InsideTracker is a Boston-area company provides blood analysis services and software to help you find the best food to fit your nutrition needs. We were excited to pick their brains on nutrition for us athletes and runners. Read on for their list of good recovery snacks, and the science behind them!
Healthful eating after a tough workout helps your body maximize the benefits that are gained from exercise, which means that you can get even stronger and faster just by eating right. The problem is, it can be hard to know what a good recovery snack looks like!
Here are some ideas for healthy protein, carbohydrate, and fat, combinations to munch on after a workout: (We’ll get into the science behind all this further down).
• Peanut butter, honey, and banana on whole-grain bread
• Lean chicken with whole-wheat pasta
• Hummus and pita bread
• Dried fruit and nuts
• Tuna and wheat crackers
• Egg and cheese sandwich
• Greek yogurt with mixed berries
What happens to your body during exercise?
When you exercise, the muscle fibers in your body start to break down. Damaged muscle cells release an enzyme called Creatine Kinase (CK) into the blood. The level of CK in your blood shows how much your muscles and skeletal system have been worked during exercise. If your blood levels of CK are high, pay close attention to what you’re eating after a workout. (InsideTracker‘s blood analysis can help measure your CK levels, as well as about 20 other important blood biomarkers that can give you better insight into what you should be eating.)
Plenty of carbohydrates after a workout are an absolute must. Hard exercise causes the glycogen stores in your body to be depleted, so your body won’t have enough energy to begin the recovery/muscle growth process unless you refuel those stores. A post-workout meal or snack that is high in carbohydrates provides this essential fuel and gives your muscles time to build. Without that carbohydrate boost, your body will convert fat and protein from your muscle tissues to usable energy, which means that your recovery will take even longer. The ratio of carbohydrates to protein in your post-workout food should be high: 3:1 or 4:1.
To repair muscle damage, your body also needs protein, which is made up of amino acids, the building blocks for your muscles. An adequate supply of protein will help your muscles recover from all the stress that’s placed on them, especially after doing weight-bearing exercise, such as running.
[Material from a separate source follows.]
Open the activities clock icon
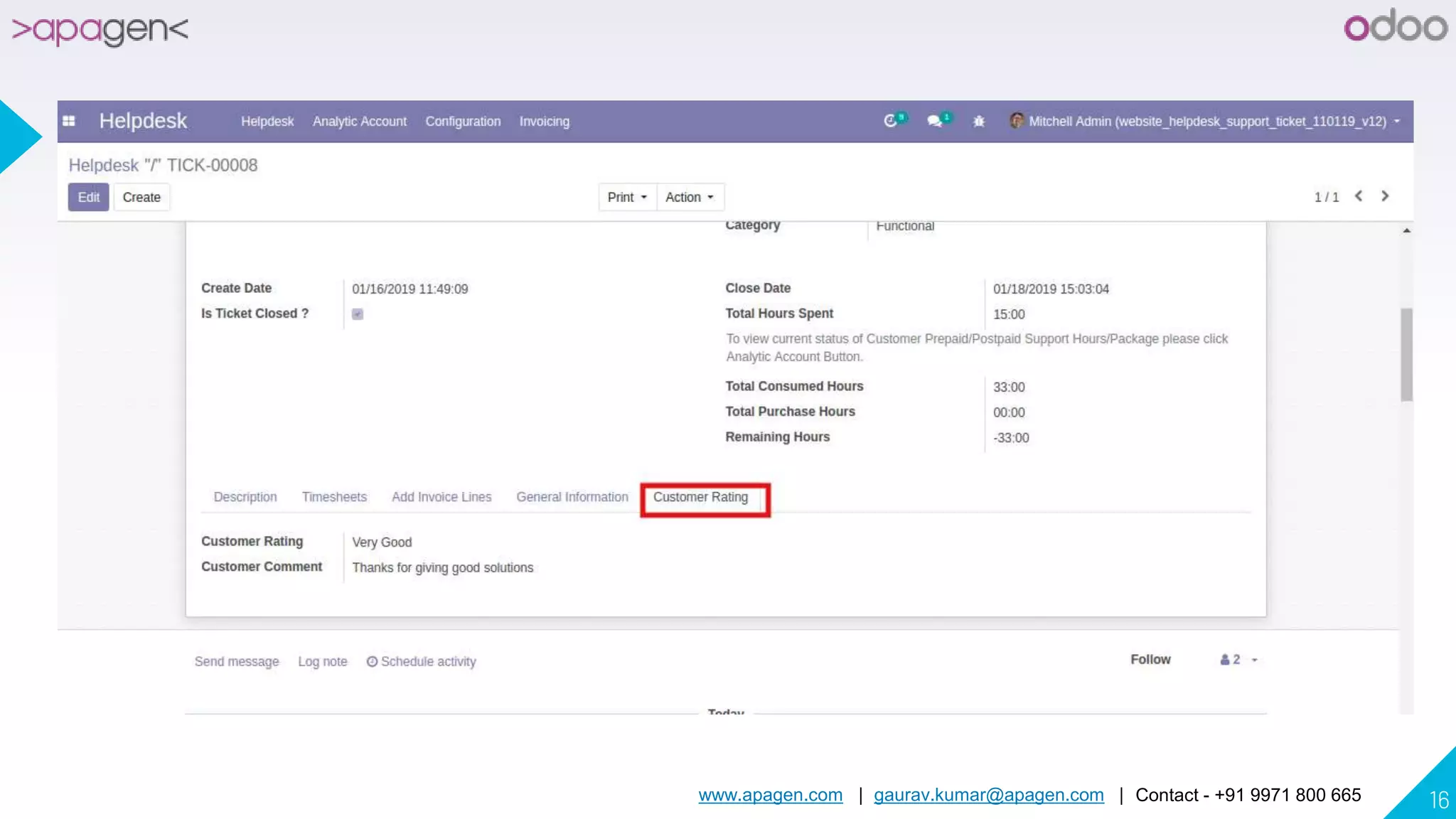 click(890, 121)
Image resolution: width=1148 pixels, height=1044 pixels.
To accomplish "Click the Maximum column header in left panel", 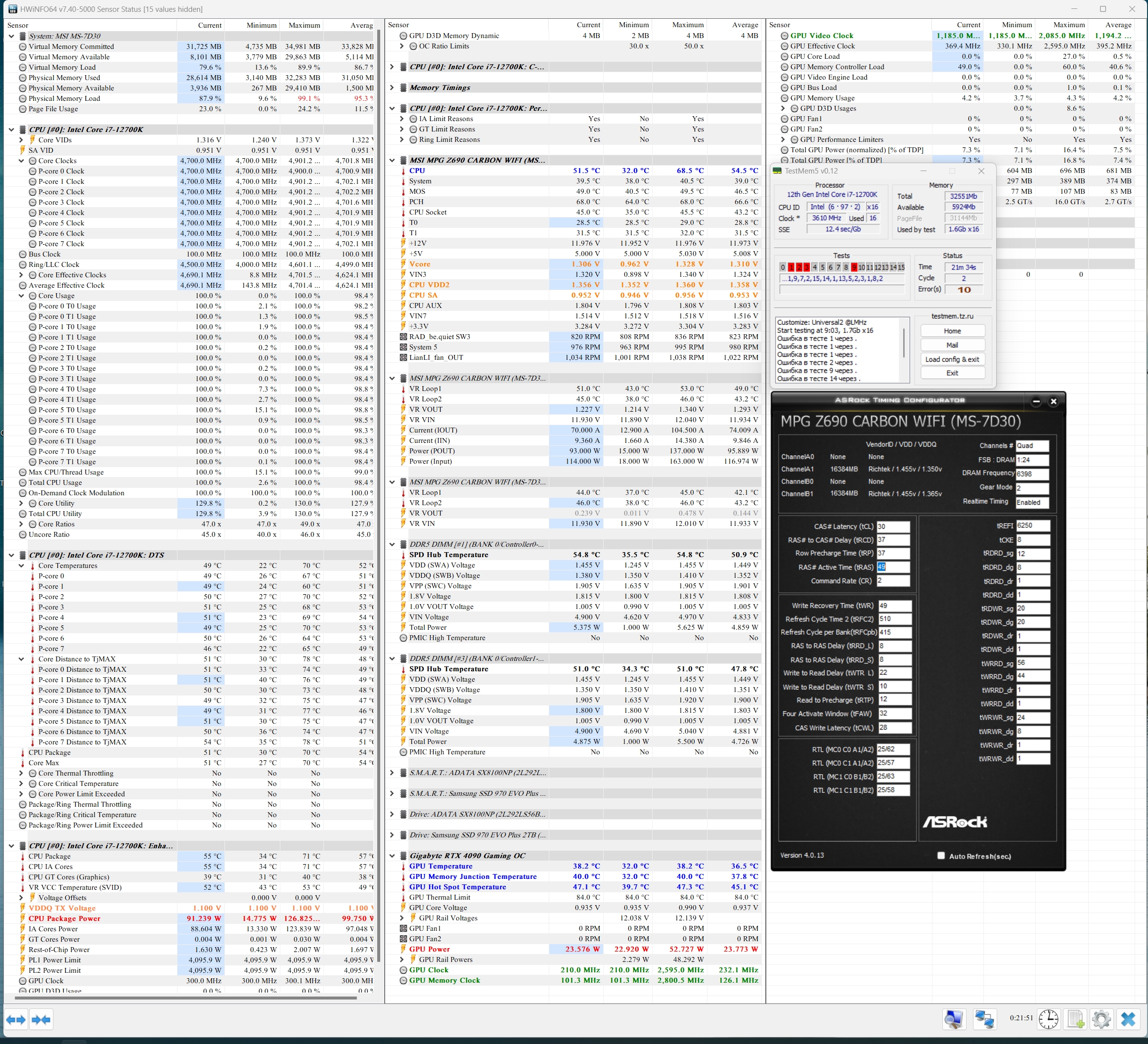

Some athletes are afraid of fat, but cutting it out of your diet completely can actually hinder athletic performance. Fat helps provide fuel for the body. If your workouts typically last more than an hour, the body uses fats for energy after your glucose supply has been depleted. Pay attention to the type of fat you consume, though! Saturated and trans fats can be detrimental to your overall health, but essential fatty acids (found in fish and certain types of oils) play a critical role in muscle recovery by helping to regulate oxygen, hormone restoration, cardiovascular health, and immune system integrity.
And whole foods are ultimately the best source of this nutrition, giving you the nutrients you need while avoiding the processing and additives commonly found in post-workout supplements, like protein shakes and nutrition bars.
Finally, you’ll also need to hydrate your body correctly in order to recover from a workout. Exercise causes your body to lose fluids and important vitamins and minerals, especially if you sweat a lot. However, if you’re a long-distance or endurance athlete and your workouts last more than 60 minutes, you may need more than just water to replenish your body’s fluids. Failing to replace sodium lost during extended exercise or on very hot days can have serious health consequences, so endurance athletes should make sure they replenish their bodies with 80 – 100 mg sodium per quart of liquid and 100 – 300 mg sodium per hour from other sources.
Sports drinks are one way to replenish your sodium. After you have been exercising intensely for an hour, drink about 20 ounces of a sports drink for each hour that you exercise. Choose your sports drink carefully; some brands are expensive and can also contain as much sugar as a can of soda! If you’re watching your wallet, but still enjoy the taste of sports drinks, you can make them at home for a small percentage of the cost. For instance, you can mix 100 milliliters of orange juice concentrate with 1 liter of water and a pinch (or 1/8 teaspoon) of salt. Supplementing your fluid intake with a handful of pretzels (which works out to about 10 small pretzels, or one serving) with salt can also work just as well.
Does that help? What’s your go-to workout recovery snack? And what areas of running nutrition do you still feel like you have big questions about? We’d love to answer them in future installments!